Cash has always been king; but what used to be considered enough cash in hand has now changed dramatically. Hard decisions have had to be made. Where possible, payments have been deferred and working capital scrutinised. But beyond these immediate actions, CFOs need to understand how their choices will change patterns of working capital in the future, and quickly decide how best to manage them in the long-term. The goal is to build resilience without losing agility.
Balance and resilience
Following any initial cost-cutting, CFOs should focus on putting resilience at the centre of their strategy. The first step is to look closely at their cost base, to properly understand how cost, productivity, and prioritisation take shape across the business. This is evidenced with 86% of CFOs still plan to implement cost containment measures.
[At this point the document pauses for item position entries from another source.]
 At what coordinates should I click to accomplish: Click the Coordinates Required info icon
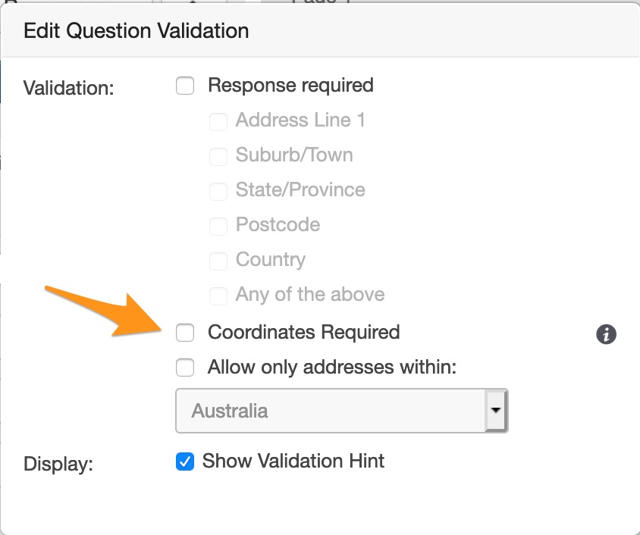[606, 334]
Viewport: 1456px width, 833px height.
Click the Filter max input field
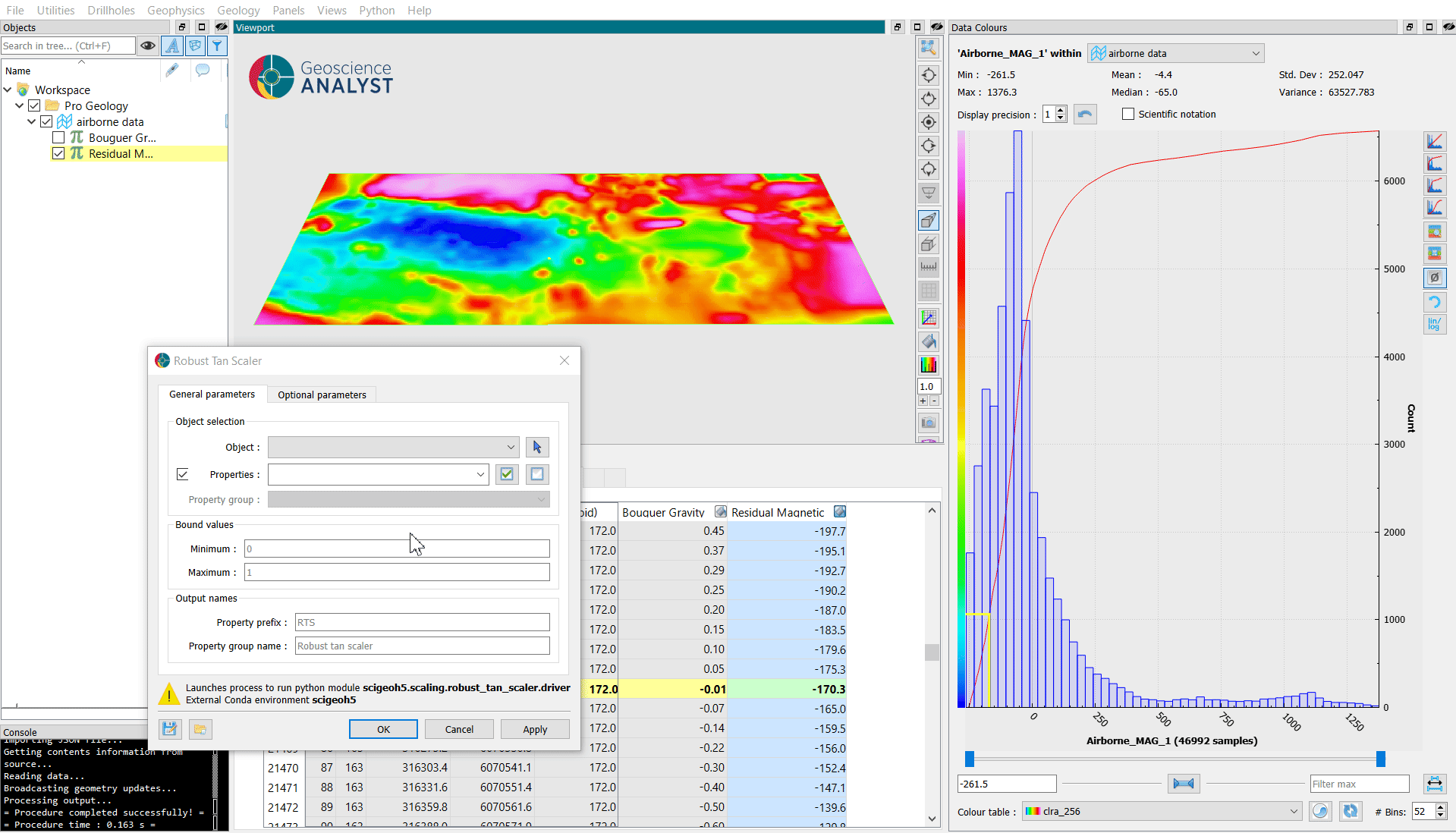1358,784
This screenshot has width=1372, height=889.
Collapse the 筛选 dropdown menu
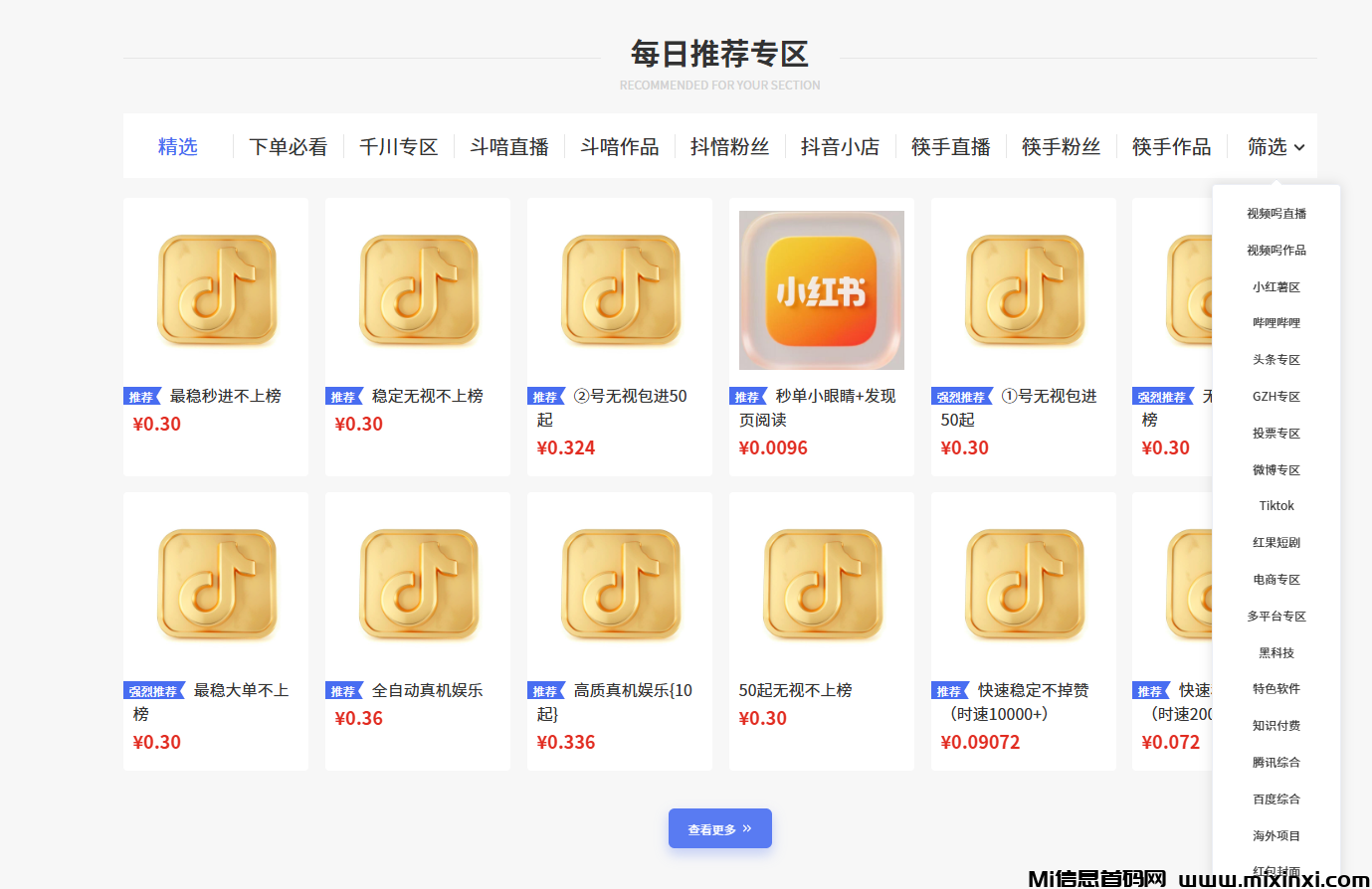(1275, 147)
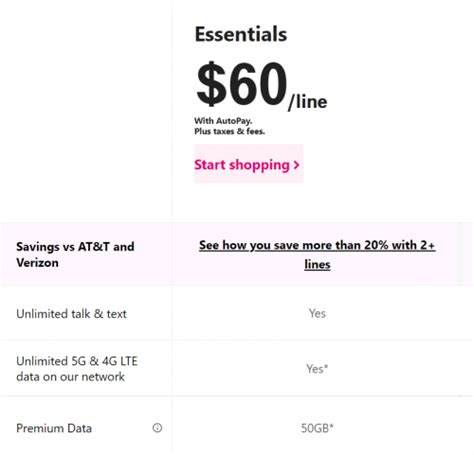Click the $60 price text
The width and height of the screenshot is (474, 455).
click(x=242, y=84)
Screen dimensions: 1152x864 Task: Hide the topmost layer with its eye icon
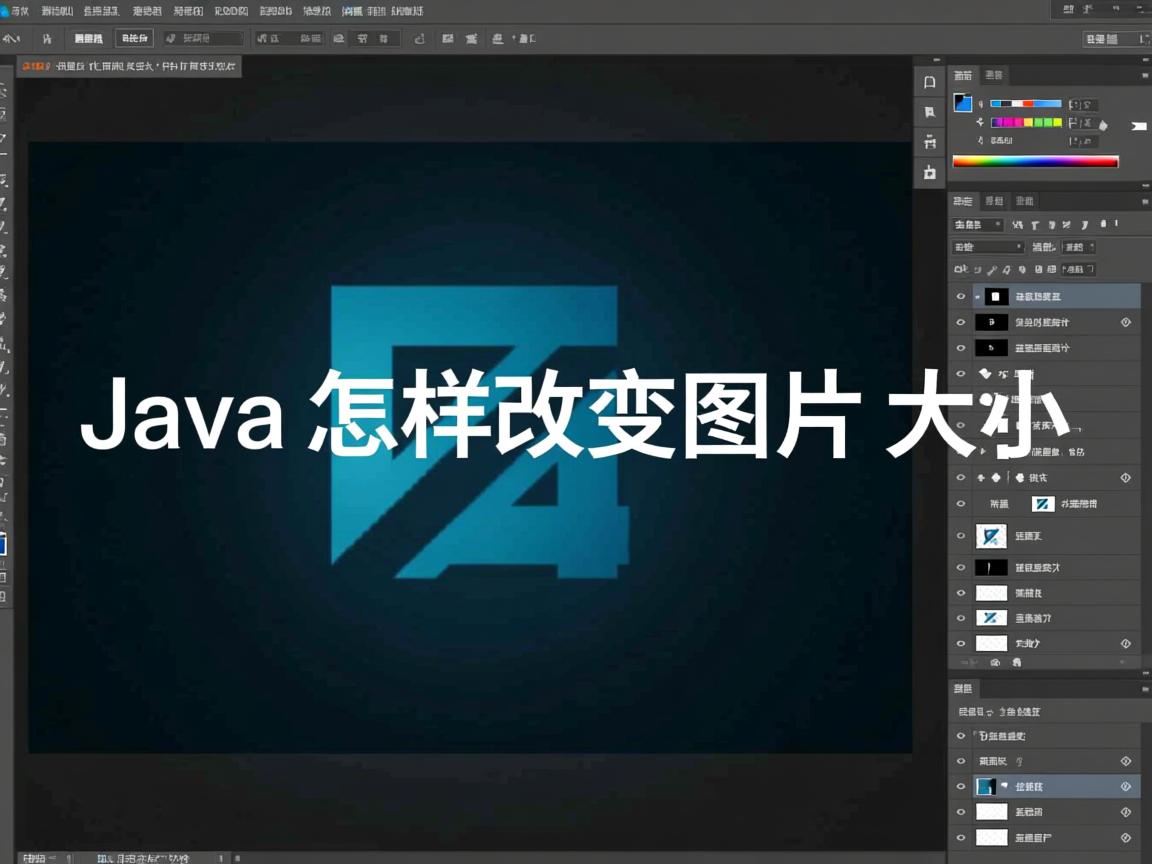pyautogui.click(x=961, y=296)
Identifying the insights required will require the CFO to be able to access information from across the front and back office. This means working more closely with every department to make accurate, joined up decisions, taking advantage of data sharing and collaboration.
When deciding where to reduce costs further costs, such insights will aid better decision-making. They will also help to secure the backing of colleagues when deciding how vital remaining expenditures are. Crucially, this approach needs to balance cost reduction against the potential impact on business performance as CFOs look to build much-needed resilience into their business’ financial strategy.
One example of building resilience is a reprisal of buffer reserves: for example, having three months of cash reserves available, or establishing stock levels that can sustain operations for periods of disruption. CFOs need to preserve continuity as much as possible – but they also need to plan more for the unpredictable. Conducting speedy impact analysis and scenario planning will help to create this resilience, by addressing current needs as well as exploring potential future black swan situations.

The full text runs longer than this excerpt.